A top eye scientist at the National Institutes of Health has called a new procedure that uses gene therapy to correct a condition that leads to blindness "an exciting development" that could pave the way for additional gene treatments for blindness and other conditions.
But some ophthalmology experts remain skeptical. And with months remaining before the procedure can be declared a success or a failure, the weeks in between will likely be filled with debate, speculation and, possibly, high hopes.
Surgeons at London's Moorfields Eye Hospital, led by Robin Ali, a professor, performed the first-of-its-kind procedure Tuesday on Robert Johnson of the United Kingdom, the BBC reported. Johnson was born with Leber's congenital amaurosis, a gene-linked sight disorder that gets worse with age.
Dr. Paul Sieving, director of the National Eye Institute in Bethesda, Md., says the procedure culminates about 15 years of research and animal experiments. And he is optimistic that the treatment will work.
"A number of years ago they did this with dogs, and five years later, they are still seeing fine," Sieving says. "If it could help people with that condition, it would be wonderful.
"The accumulated hard work of scientists for decades and the genetic revolution of the past 15 years are beginning to pay off."
But Dr. Richard Bensinger, an eye surgeon at Swedish Medical Center in Seattle, says it is too soon to celebrate, as past gene therapy experiments have shown little progress.
"This logic so far has failed, and no gene transfer experiment has worked," he says.
Whether it succeeds or not, few can argue that the idea behind the procedure is an elegant one.
The reason for Johnson's blindness is a faulty gene in the cells of his retina. This nerve-filled spot in the back of the eye acts a bit like the film in a camera, capturing light and sending the picture it receives to the brain.
Doctors believed they may be able to restore Johnson's sight if they can replace the faulty genes in the cells of his retina with properly working copies. They accomplished this feat using a harmless virus to deliver new, nondefective genes directly into the center of retina cells.
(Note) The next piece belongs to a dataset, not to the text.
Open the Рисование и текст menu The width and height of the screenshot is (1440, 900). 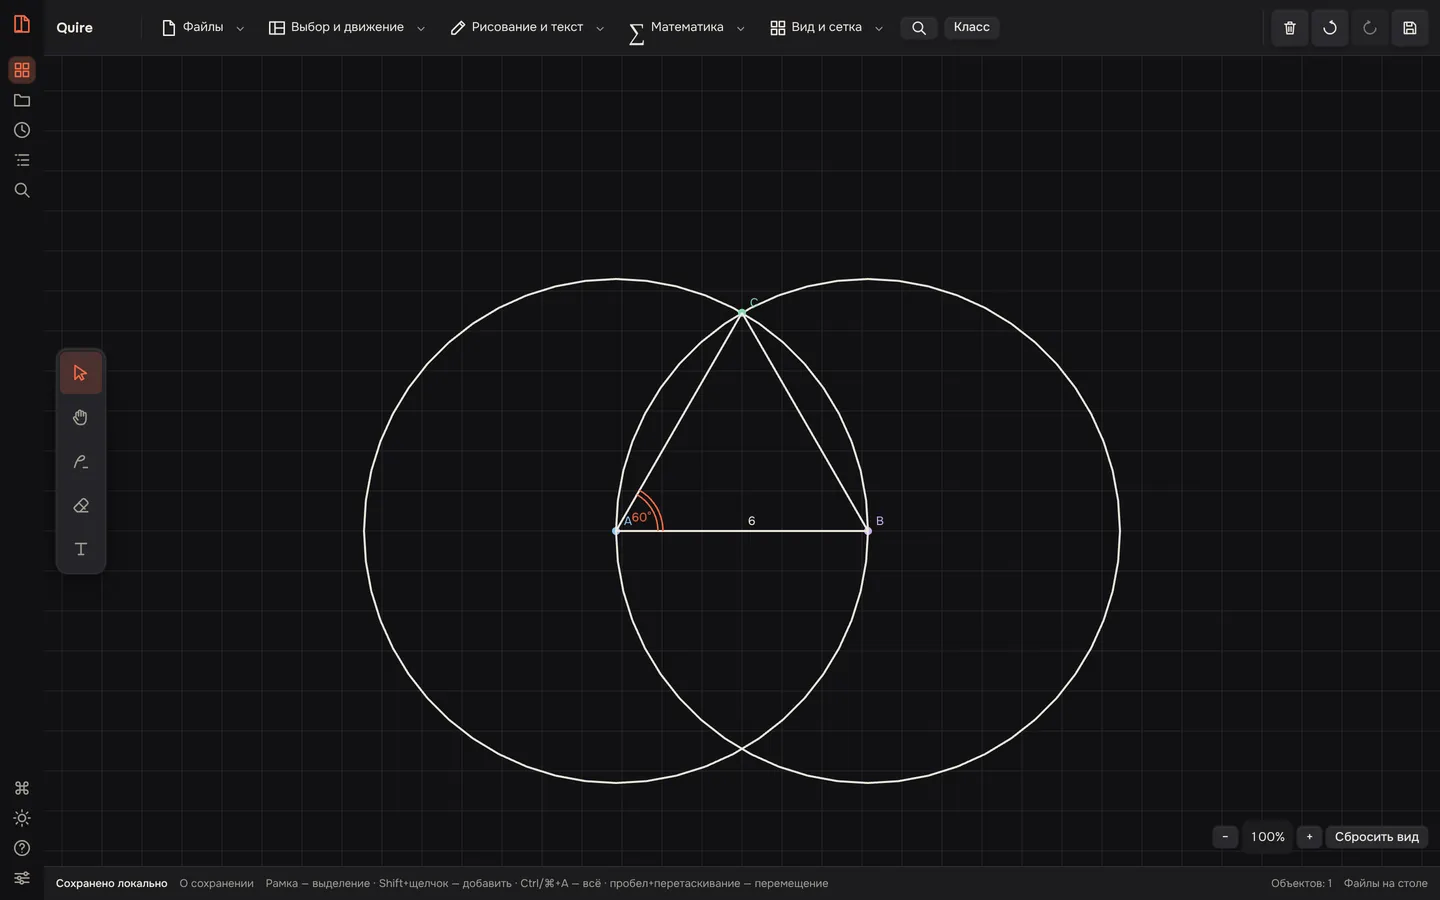pyautogui.click(x=527, y=28)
Using a needle, doctors injected a dose of the virus straight into the eyeball. The virus "infects" the cells of the retina, replacing the defective genes in these cells with the properly functioning copies.
So far, the strategy has shown some success -- in animals, at least. In 2001, a team of researchers from Cornell, the University of Pennsylvania and the University of Florida-Gainesville performed the first such procedures on a dog afflicted with a condition similar to Johnson's.
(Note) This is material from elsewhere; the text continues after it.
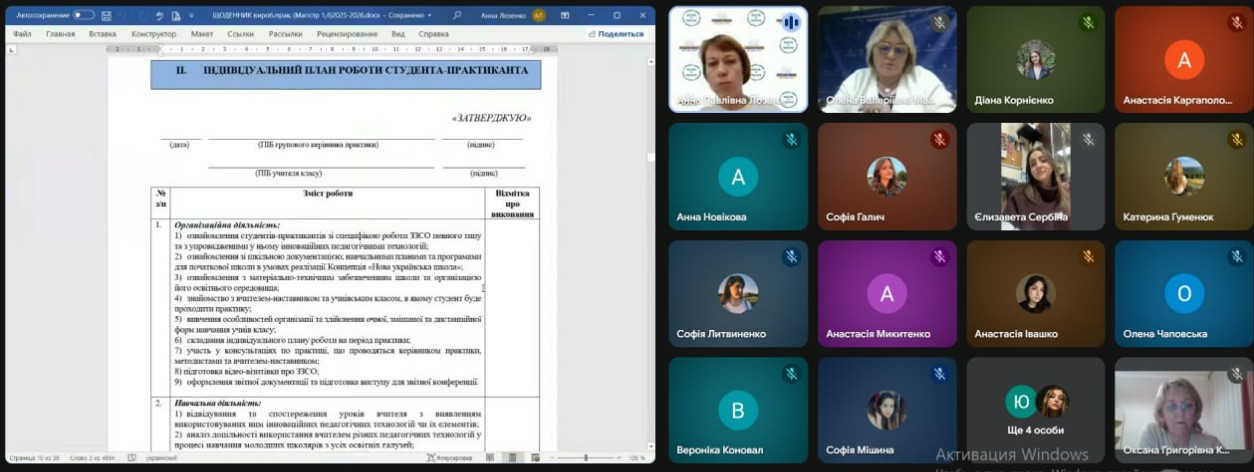1254x472 pixels.
Task: Click muted microphone icon on Софія Галич tile
Action: 939,140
The results, published in the May 2001 issue of the journal Nature Genetics, revealed dramatic improvement in the dog's vision.
"The dog, within a couple of months, was able to play Frisbee," Sieving says. "It was really remarkable."
Sieving says the condition is a natural candidate when it comes to gene therapy, as the disorder is caused by a single, known gene.
"This has been the disease of choice within the genetic eye diseases," he says. "This is a designer condition to see gene therapy in the eye."
He says, however, that results would take a while to see, since the virus takes time to fully insert the replacement genes into the cells of the retina. "That process takes something on the order of several weeks to several months."